Source excerpt
- - -

Re: [PATCH 09/16] ptrace: make do_signal_stop() use ptrace_stop()if the task is being ptraced

From: Tejun Heo
Date: Thu Dec 23 2010 - 11:36:19 EST


On Thu, Dec 23, 2010 at 05:06:48PM +0100, Oleg Nesterov wrote:
> > Yes, before the change, the task would respond to SIGCONT before the
> > first ptrace request succeeds after attach.
>
> Not exactly. But perhaps you meant that even without this change,
> any ptrace() request after ptrace(PTRACE_CONT, SIGSTOP) will change
> child->state = TASK_TRACED, and kill(SIGCONT) won't work after that.

Yeap, exactly.

> > To me, this doesn't seem to be anything intentional tho. It seems
> > a lot of ptrace and group stop interactions is in the grey area
> > with only the current (quirky, I'm afraid) behavior drawing almost
> > arbitrary lines across different behaviors.
>
> Agreed.
>
> However. Strangely, I didn't think about this before. With this
> change, it is not possible to trace/debug the application so that
> it can properly react to SIGCONT. Yes, currently we have a lot
> more problems here, including do_wait, so probably this doesn't
> matter.
>
> Still I'd like to know what Jan and Roland think. I am paranoid,
> yes ;)

Definitely.

- - -

Information supplied
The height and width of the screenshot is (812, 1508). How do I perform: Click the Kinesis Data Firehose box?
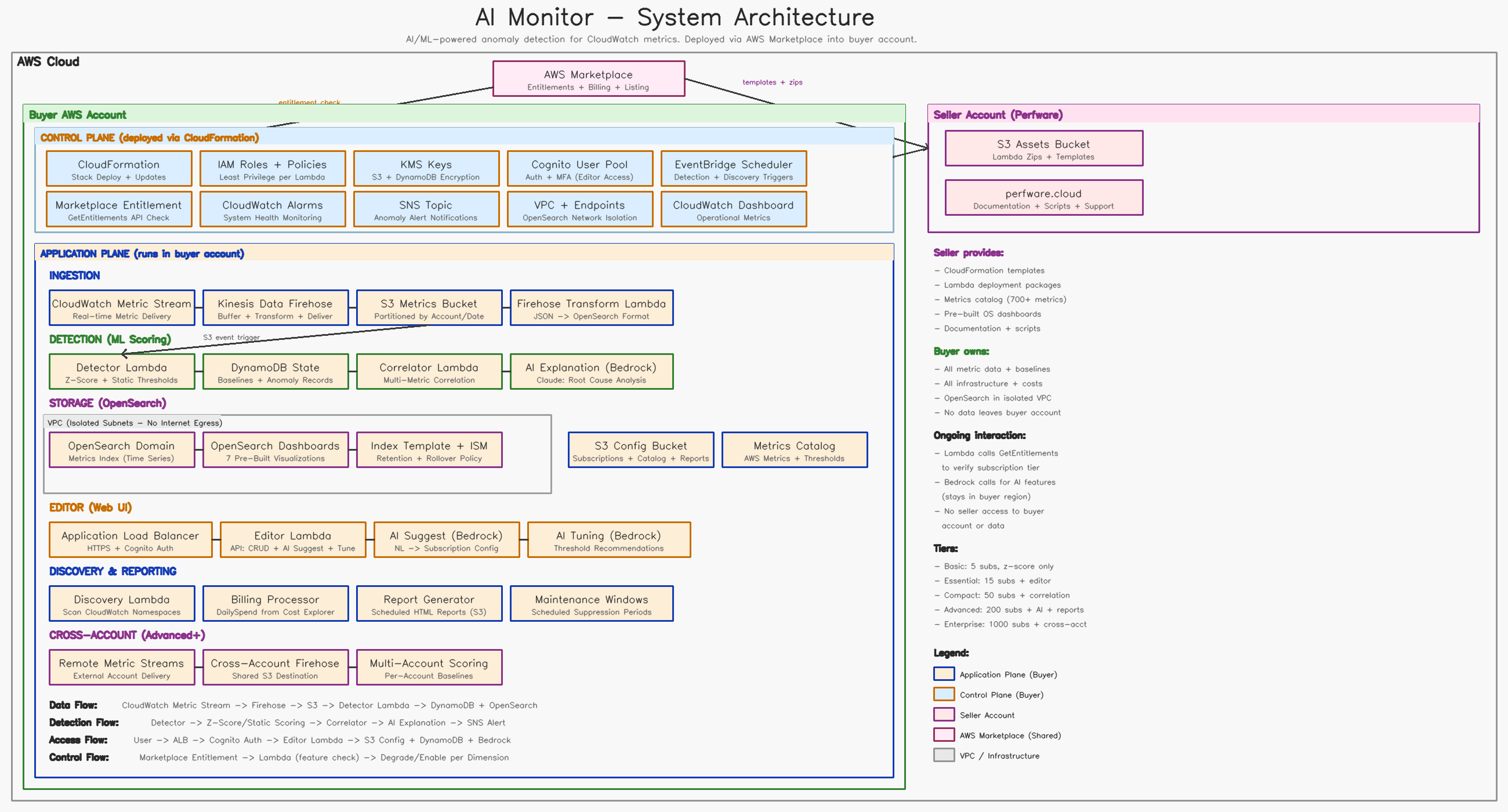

- - -

What is asked
A. Name every person mentioned in the ptrace mailing-list reply, including its author.
B. Write the next part of the ptrace mailing-list reply, picking up after its final word, "Definitely."
Nothing in the lines is needed for this work.

Results of the exercise
A. Tejun Heo, Oleg Nesterov, Jan, Roland

B.
Hmm... the mention of SIGCONT behavior reminds me of your mention of
notification behavior on the other message. I might write a more
detailed reply there but, anyways, I don't think we'll be able to find
one good behavior with the current set of operations. If we hide the
group stop handling and notification from the ptracer, it would allow,
for example, transparent strace, but it will at the same time restrict
what a debugger can do behind the tracee's back in a regressive way
(ie. the current users would notice).

I think it would be better to introduce a few new ptrace operations
and give them more control in clearly defined and hopefully intutive
way. For example, a ptracer is notified when a task is stopping for
group stop and it should be able to decide and tell the kernel whether
to participate in the group stop or not. For SIGCONT, likewise, the
kernel can notify all ptracers in the group and can notify the real
parent if all ptracers decide to participate in the continuation.

That way, debuggers can still work behind the real parent's back (they
often want to) while audit type tools can sniff transparently. I
think the trickier part would be adapting the existing operations so
that they have clearly defined (mostly) compatible behavior while not
hindering too much with addition of new capabilities.

Thanks.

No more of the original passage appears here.